Abstract

Report of a combined OGM and Marine, Mineral Deposits and Volcanic Studies Group Meeting held at Burlington House, 21–22 November 1978. The meeting was organized by Dr D. S. Cronan. Metalliferous sediments associated with active spreading centres can be divided into 3 types: (1) sulphide deposits associated with silicates and oxides, as in the Red Sea; (2) sharply fractionated silicate and oxide deposits of very localized extent, as on some mid-ocean ridges in the open ocean such as in the FAMOUS area; and (3) widely dispersed predominantly oxidic deposits of iron and manganese which comprise the bulk of metalliferous sediments on mid-ocean ridges. These different deposits could all be formed as a result of fractional precipitation of metals from hydrothermal solutions derived by seawater leaching hot newly formed oceanic crust. Sulphide deposits would represent the early formed precipitates, silicates those precipitated next, and oxides those precipitated last.

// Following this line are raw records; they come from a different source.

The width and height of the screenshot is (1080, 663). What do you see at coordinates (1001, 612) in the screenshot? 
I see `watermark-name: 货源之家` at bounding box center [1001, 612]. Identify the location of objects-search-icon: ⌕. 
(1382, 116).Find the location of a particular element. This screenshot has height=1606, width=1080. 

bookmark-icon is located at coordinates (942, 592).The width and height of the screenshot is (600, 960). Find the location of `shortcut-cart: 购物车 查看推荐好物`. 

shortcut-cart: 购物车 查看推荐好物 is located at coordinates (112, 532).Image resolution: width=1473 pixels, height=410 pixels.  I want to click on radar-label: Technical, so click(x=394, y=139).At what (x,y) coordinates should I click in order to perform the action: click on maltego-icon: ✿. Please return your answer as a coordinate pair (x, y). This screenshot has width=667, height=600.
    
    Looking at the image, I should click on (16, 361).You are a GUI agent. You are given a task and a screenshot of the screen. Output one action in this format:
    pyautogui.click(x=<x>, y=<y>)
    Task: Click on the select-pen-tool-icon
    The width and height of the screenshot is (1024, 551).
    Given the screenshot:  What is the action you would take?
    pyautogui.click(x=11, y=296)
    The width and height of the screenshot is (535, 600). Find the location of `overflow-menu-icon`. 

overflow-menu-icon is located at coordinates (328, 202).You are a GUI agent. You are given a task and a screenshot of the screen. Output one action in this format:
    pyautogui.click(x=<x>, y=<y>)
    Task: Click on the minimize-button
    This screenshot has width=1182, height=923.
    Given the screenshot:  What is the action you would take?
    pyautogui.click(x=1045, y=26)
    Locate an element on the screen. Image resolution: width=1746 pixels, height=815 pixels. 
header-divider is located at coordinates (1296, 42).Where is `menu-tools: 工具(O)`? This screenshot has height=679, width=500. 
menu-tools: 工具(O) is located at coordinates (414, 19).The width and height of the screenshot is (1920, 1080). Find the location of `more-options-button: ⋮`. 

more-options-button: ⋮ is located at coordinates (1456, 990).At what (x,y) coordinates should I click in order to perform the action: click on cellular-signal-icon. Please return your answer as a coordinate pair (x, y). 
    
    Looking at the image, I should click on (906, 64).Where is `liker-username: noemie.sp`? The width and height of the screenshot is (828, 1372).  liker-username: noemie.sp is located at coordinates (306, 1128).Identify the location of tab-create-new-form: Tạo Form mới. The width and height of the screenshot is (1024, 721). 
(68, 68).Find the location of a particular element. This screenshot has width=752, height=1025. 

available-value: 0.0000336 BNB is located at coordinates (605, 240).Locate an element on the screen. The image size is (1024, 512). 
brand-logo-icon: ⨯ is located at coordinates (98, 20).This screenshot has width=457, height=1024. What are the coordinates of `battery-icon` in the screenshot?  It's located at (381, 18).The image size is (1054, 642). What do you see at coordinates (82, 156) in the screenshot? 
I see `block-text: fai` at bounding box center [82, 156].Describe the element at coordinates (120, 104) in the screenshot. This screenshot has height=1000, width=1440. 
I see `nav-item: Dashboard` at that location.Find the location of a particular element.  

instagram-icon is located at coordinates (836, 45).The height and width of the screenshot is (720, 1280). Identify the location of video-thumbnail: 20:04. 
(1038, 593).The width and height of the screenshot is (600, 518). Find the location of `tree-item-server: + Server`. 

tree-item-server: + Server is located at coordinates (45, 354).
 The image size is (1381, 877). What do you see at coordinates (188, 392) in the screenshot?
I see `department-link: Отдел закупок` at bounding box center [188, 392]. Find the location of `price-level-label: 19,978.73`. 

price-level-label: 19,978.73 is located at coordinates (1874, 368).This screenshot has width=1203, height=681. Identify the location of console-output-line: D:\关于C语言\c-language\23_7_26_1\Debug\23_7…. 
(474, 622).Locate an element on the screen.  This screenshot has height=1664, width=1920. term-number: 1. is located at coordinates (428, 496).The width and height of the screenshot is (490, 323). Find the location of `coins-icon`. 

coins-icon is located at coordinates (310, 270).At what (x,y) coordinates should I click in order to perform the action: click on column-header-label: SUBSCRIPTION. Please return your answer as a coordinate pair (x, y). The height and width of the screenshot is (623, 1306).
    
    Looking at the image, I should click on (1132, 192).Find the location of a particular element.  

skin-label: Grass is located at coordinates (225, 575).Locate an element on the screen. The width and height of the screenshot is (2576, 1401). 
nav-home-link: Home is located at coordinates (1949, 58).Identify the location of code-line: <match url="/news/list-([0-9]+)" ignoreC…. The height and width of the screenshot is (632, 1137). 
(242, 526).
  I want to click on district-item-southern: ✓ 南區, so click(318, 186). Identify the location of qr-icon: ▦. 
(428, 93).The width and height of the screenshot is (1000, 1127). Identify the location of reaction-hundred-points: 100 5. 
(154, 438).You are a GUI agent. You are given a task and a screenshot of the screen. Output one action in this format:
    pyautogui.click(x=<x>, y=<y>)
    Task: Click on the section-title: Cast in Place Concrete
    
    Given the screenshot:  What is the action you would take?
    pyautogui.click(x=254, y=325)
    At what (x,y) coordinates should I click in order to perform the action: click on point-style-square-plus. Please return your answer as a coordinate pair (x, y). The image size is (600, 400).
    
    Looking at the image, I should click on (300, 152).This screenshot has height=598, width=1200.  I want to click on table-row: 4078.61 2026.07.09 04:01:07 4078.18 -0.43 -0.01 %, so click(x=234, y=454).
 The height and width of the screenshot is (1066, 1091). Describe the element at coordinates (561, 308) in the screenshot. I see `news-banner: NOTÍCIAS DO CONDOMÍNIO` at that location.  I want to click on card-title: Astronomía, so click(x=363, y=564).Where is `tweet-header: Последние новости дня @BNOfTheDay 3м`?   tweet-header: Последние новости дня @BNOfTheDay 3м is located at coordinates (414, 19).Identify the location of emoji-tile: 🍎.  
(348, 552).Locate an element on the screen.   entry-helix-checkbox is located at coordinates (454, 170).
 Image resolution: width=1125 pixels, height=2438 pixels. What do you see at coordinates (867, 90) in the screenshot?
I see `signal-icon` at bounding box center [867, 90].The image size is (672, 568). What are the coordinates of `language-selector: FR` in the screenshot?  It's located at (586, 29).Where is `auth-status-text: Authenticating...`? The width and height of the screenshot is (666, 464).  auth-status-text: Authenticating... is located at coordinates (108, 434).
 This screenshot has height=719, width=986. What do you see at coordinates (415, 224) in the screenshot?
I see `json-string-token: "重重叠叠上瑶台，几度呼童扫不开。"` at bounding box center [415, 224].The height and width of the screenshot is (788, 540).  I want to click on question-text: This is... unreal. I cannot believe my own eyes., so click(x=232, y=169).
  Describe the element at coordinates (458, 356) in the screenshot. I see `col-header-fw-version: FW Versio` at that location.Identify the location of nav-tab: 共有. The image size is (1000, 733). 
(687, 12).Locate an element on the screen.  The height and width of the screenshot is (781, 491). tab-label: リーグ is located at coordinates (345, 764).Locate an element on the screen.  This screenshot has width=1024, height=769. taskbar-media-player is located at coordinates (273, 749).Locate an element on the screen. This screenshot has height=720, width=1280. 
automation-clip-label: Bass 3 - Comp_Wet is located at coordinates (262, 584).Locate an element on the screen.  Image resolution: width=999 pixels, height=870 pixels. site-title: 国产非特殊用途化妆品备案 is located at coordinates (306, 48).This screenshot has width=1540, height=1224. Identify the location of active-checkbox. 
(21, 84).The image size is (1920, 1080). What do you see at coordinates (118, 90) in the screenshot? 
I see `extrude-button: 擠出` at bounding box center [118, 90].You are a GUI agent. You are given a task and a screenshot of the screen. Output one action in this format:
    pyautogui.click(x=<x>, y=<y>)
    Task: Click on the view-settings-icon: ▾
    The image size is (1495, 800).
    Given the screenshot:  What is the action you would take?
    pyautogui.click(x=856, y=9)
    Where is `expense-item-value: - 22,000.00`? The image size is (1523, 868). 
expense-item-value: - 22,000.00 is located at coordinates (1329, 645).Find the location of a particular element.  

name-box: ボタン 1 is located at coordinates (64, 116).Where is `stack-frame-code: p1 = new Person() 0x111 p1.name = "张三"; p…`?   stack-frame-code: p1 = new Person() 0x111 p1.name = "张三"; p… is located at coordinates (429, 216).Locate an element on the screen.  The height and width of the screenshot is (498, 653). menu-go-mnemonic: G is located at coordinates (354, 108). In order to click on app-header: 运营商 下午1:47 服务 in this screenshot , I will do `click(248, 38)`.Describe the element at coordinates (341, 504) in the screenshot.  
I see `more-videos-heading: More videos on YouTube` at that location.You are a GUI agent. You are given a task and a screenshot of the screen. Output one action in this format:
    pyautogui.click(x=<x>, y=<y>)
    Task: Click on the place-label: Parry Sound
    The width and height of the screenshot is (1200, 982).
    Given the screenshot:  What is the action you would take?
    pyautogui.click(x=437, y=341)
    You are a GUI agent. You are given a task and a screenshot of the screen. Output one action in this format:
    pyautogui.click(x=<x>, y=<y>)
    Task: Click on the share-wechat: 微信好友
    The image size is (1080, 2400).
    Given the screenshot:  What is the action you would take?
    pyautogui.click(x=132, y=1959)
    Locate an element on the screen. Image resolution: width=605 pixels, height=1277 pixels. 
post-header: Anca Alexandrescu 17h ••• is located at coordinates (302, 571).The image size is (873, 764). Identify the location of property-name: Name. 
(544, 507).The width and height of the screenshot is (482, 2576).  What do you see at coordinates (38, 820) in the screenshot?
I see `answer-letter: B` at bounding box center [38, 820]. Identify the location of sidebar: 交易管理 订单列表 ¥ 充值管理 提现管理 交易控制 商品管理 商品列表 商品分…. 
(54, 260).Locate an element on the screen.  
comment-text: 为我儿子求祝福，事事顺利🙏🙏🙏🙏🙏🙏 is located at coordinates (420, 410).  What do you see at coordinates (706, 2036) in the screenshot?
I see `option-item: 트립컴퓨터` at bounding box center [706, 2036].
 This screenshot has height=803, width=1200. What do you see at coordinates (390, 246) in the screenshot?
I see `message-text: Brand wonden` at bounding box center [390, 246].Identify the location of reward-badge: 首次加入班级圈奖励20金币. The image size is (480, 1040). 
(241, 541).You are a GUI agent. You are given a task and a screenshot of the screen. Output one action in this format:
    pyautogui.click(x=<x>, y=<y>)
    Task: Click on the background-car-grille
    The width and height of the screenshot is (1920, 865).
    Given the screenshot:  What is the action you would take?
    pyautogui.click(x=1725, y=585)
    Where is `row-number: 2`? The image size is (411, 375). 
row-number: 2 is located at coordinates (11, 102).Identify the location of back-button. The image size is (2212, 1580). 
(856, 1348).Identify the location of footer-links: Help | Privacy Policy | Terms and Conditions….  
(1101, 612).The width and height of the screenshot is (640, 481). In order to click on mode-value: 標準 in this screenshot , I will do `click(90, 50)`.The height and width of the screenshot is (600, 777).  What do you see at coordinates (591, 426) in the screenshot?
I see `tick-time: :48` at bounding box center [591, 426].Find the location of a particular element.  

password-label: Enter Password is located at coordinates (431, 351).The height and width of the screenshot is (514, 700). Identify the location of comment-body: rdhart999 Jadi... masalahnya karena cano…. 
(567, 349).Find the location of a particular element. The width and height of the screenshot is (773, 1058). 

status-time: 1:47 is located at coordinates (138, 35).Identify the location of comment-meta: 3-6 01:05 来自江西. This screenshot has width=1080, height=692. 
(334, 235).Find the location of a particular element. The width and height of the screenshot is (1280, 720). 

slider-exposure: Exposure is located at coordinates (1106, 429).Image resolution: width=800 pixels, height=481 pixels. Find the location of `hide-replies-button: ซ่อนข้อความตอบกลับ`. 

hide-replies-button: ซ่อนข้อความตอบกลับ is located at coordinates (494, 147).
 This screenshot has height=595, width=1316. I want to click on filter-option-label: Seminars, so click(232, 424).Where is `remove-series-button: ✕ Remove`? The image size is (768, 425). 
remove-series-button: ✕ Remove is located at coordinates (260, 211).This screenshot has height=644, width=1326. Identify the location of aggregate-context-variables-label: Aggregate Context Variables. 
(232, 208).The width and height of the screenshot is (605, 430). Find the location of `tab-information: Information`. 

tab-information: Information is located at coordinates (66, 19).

The widely dispersed predominantly oxide bearing metalliferous sediments common on mid-ocean ridges have been formed as a result of iron and manganese bearing solutions representing the residual liquids of sub sea-floor hydrothermal fractionation processes discharging from hydrothermal vents, together with some particulate iron and manganese oxides, becoming well mixed in the bottom waters, and precipating their constituents relatively uniformly over a wide area. That such a process is not confined just to the present time is evinced by the widespread occurrence of metalliferous sediments directly overlying oceanic basement found in many Deep Sea Drilling Project cores on the flanks of mid-ocean ridges.